_Data shown_
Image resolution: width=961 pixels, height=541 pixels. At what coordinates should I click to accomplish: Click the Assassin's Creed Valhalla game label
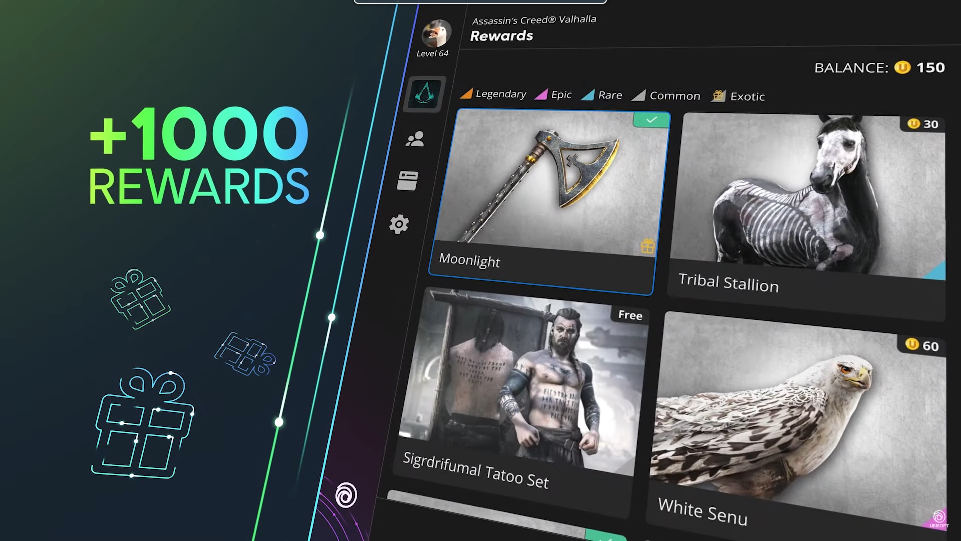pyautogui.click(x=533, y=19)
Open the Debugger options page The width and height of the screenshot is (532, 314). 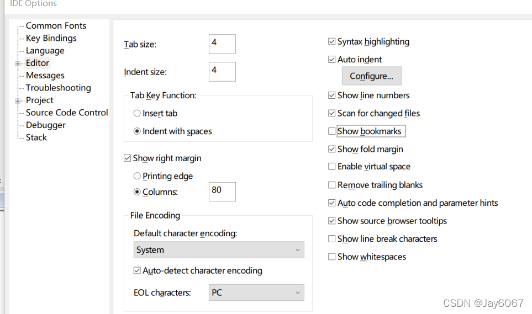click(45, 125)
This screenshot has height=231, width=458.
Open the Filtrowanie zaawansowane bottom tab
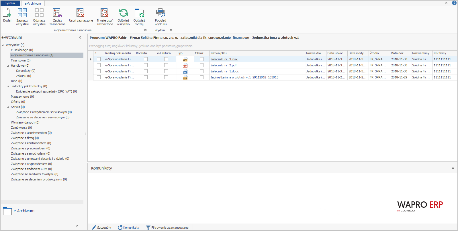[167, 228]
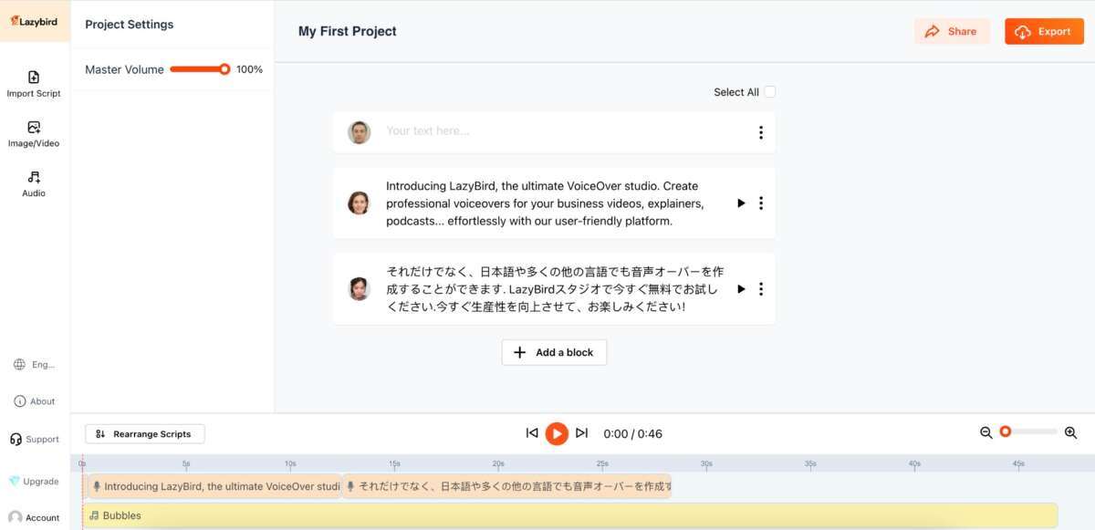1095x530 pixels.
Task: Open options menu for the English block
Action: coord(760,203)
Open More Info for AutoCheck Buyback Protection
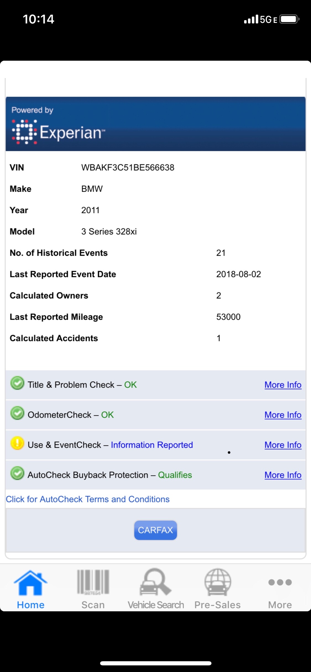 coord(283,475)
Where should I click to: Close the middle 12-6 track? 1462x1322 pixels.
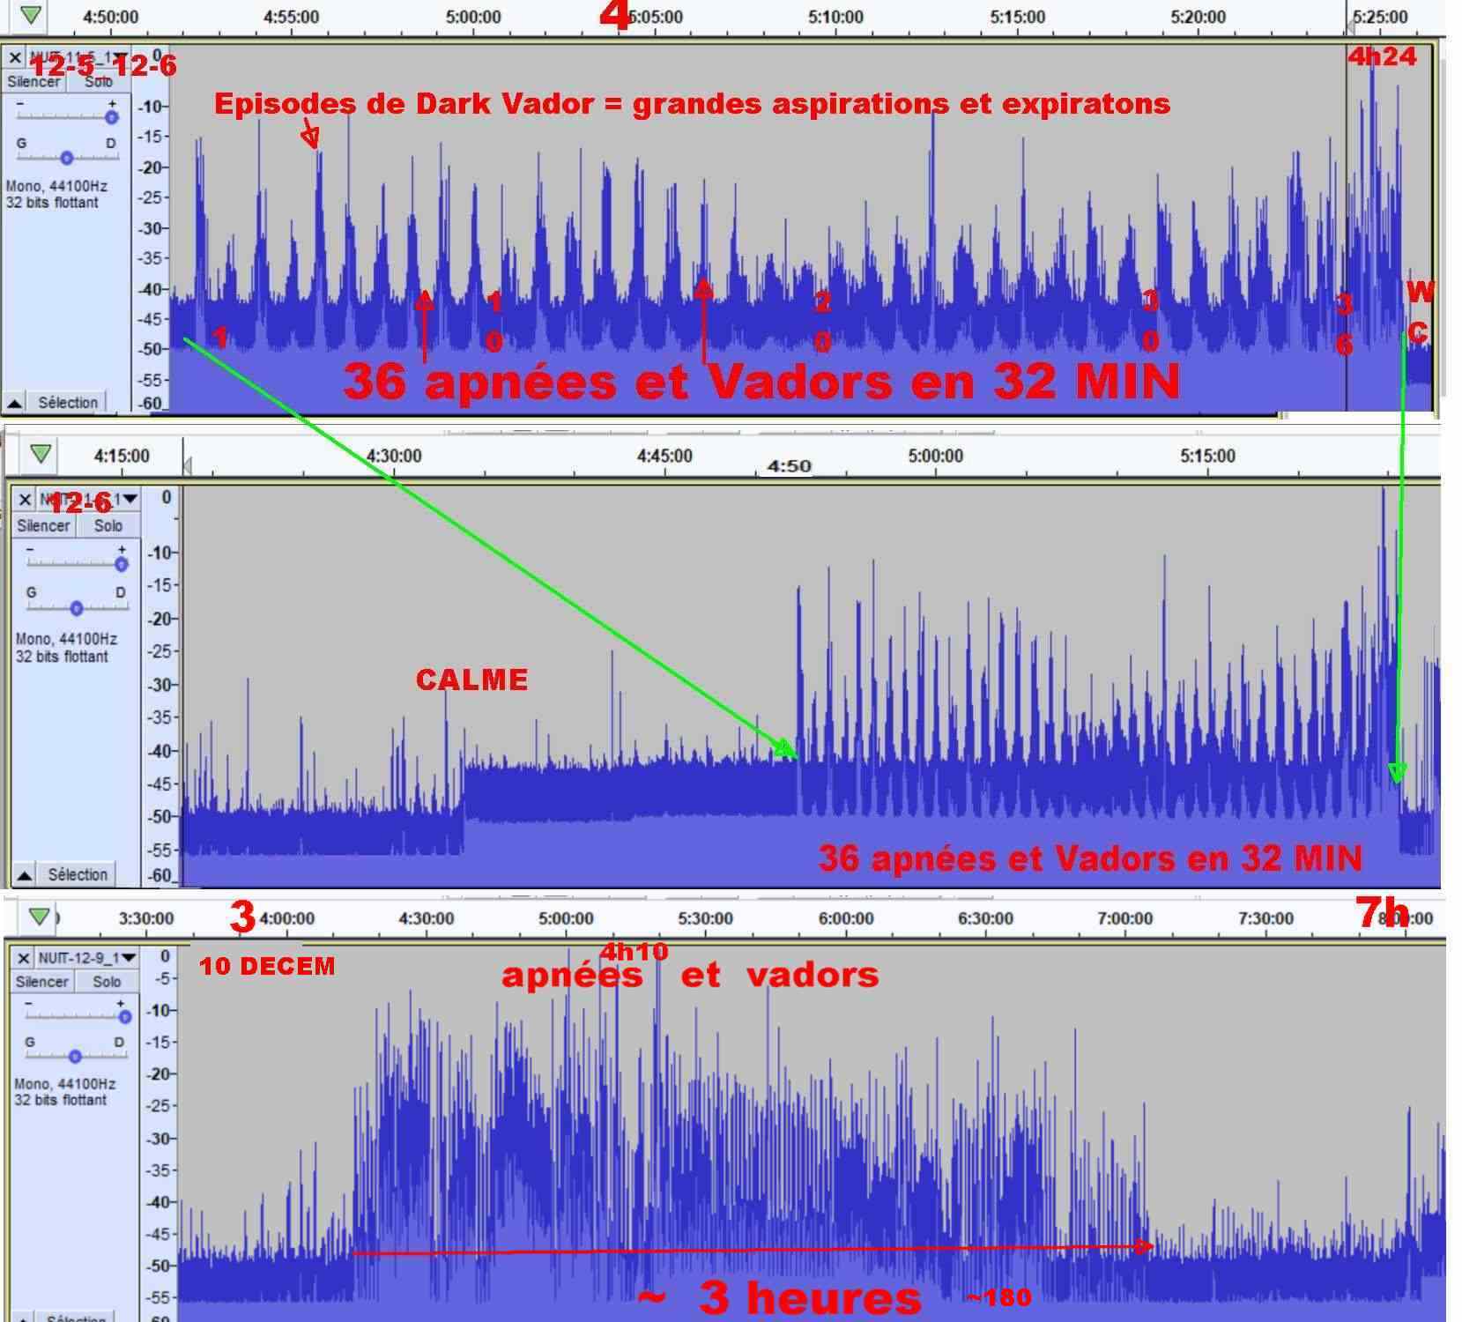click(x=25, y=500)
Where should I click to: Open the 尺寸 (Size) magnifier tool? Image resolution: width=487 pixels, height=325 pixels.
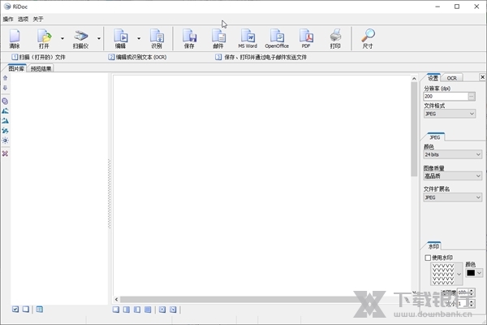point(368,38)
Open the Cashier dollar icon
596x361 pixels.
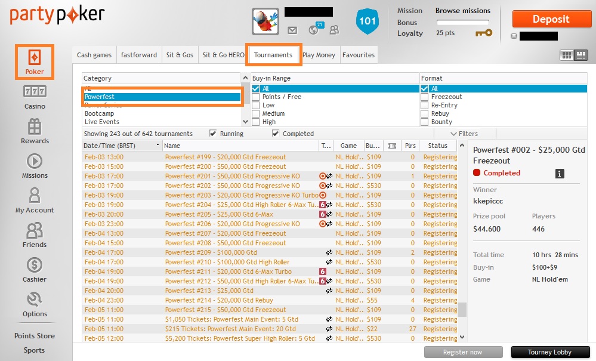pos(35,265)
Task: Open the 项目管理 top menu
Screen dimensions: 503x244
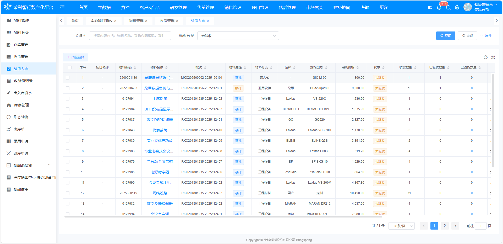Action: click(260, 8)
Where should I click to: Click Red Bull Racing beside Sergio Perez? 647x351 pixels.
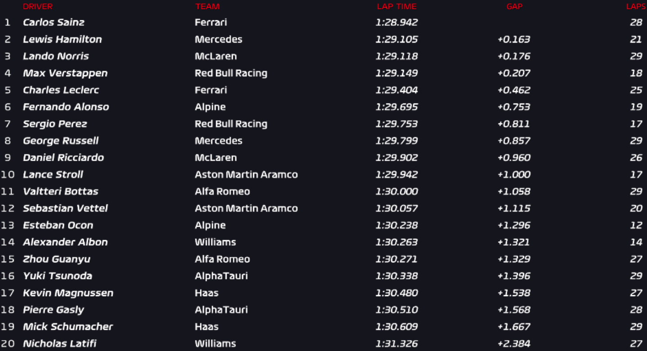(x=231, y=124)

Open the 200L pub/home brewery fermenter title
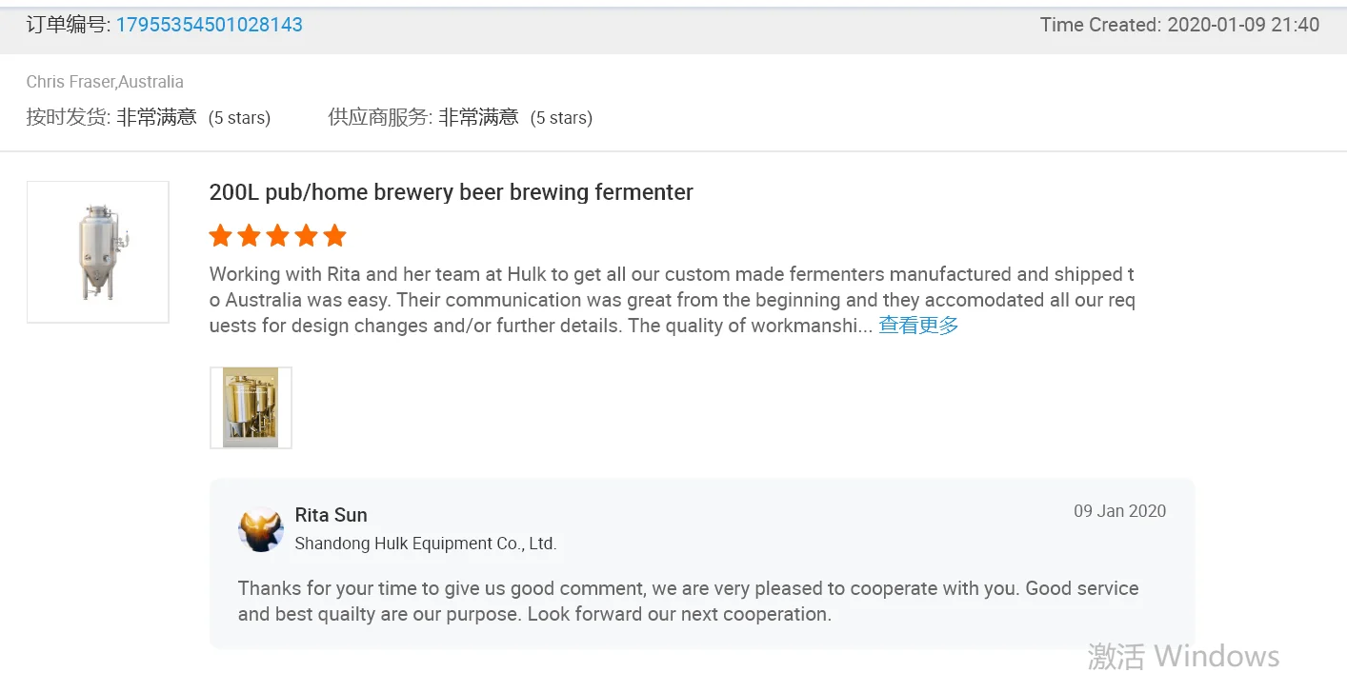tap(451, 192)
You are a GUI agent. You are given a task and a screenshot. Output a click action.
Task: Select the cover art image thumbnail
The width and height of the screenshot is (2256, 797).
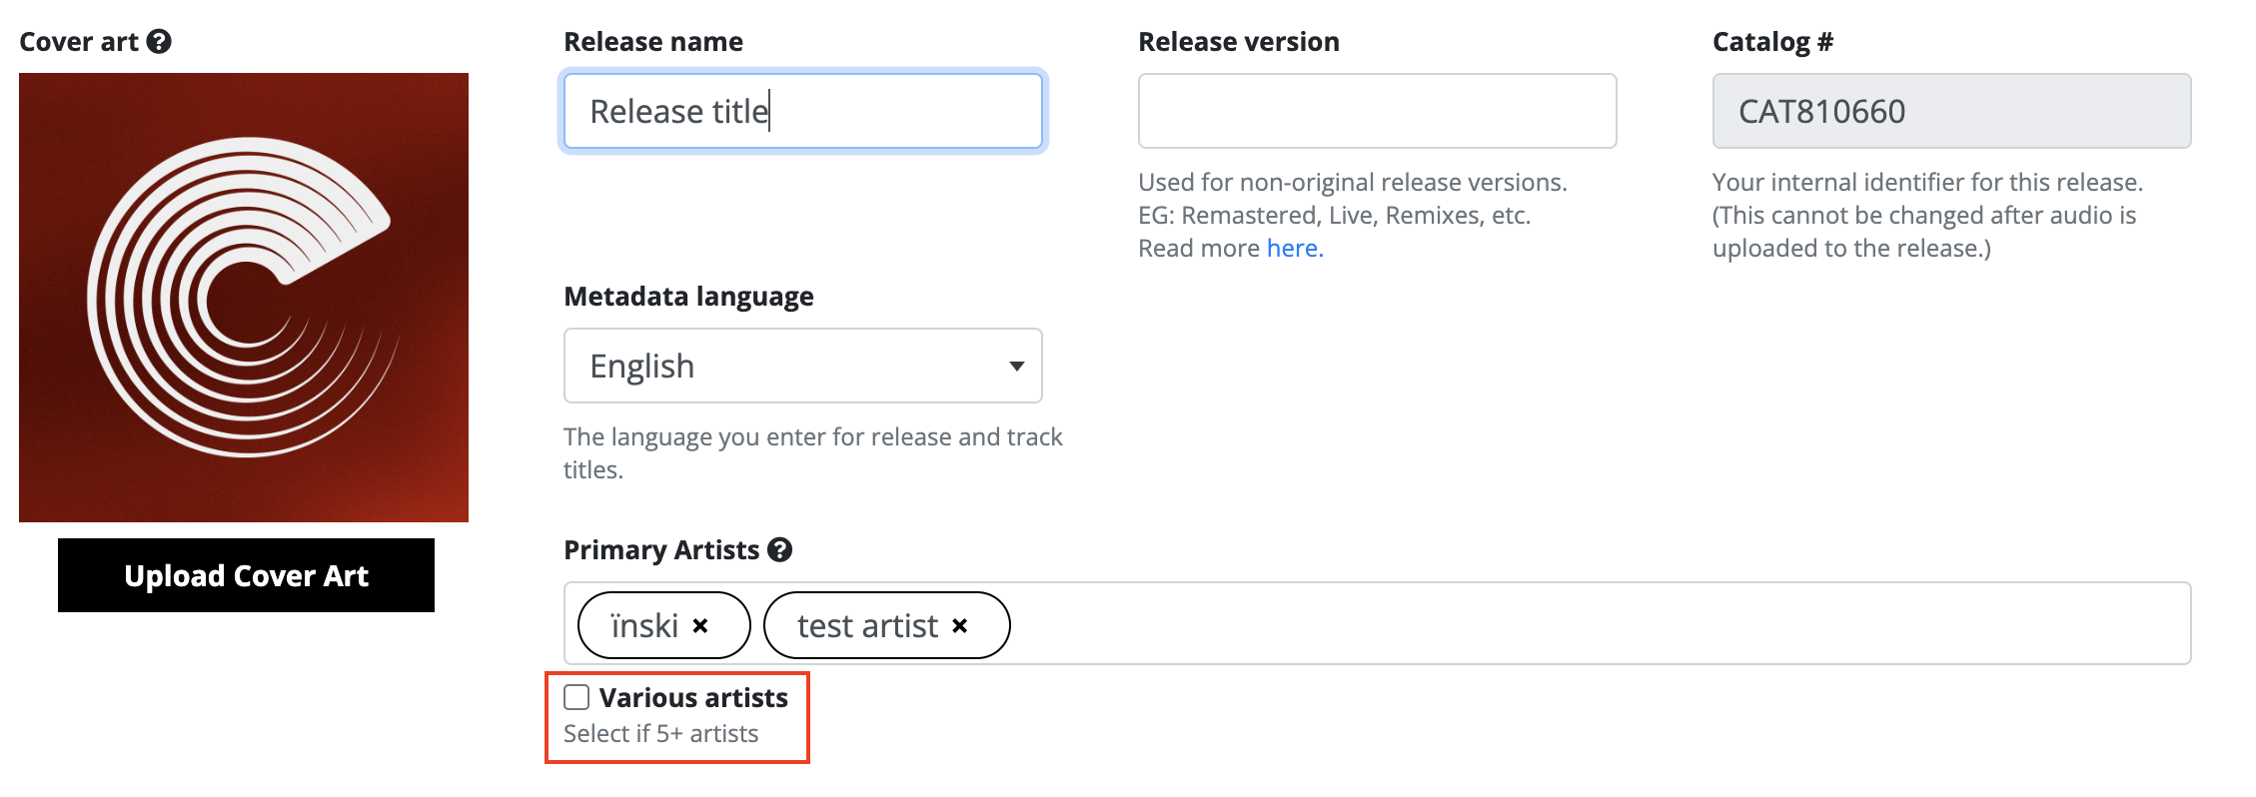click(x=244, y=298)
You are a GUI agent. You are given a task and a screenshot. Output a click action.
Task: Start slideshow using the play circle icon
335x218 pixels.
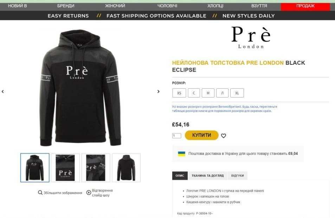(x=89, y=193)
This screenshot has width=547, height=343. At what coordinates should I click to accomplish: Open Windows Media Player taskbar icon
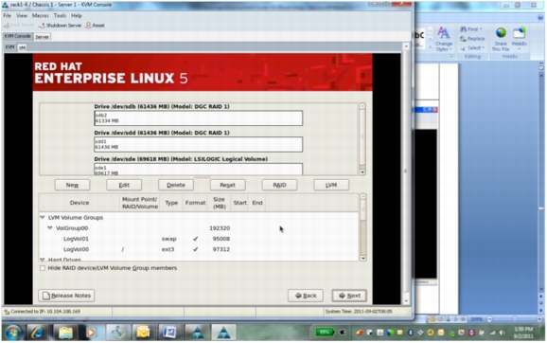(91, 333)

_Your goal_
What is wanted is an exact copy of the lines from the line with "This screenshot has width=547, height=343." through the end of the records, both ends included, pictures excluded.

_Written response_
This screenshot has width=547, height=343. At what coordinates should I click to accomplish: Open Windows Media Player taskbar icon
(91, 333)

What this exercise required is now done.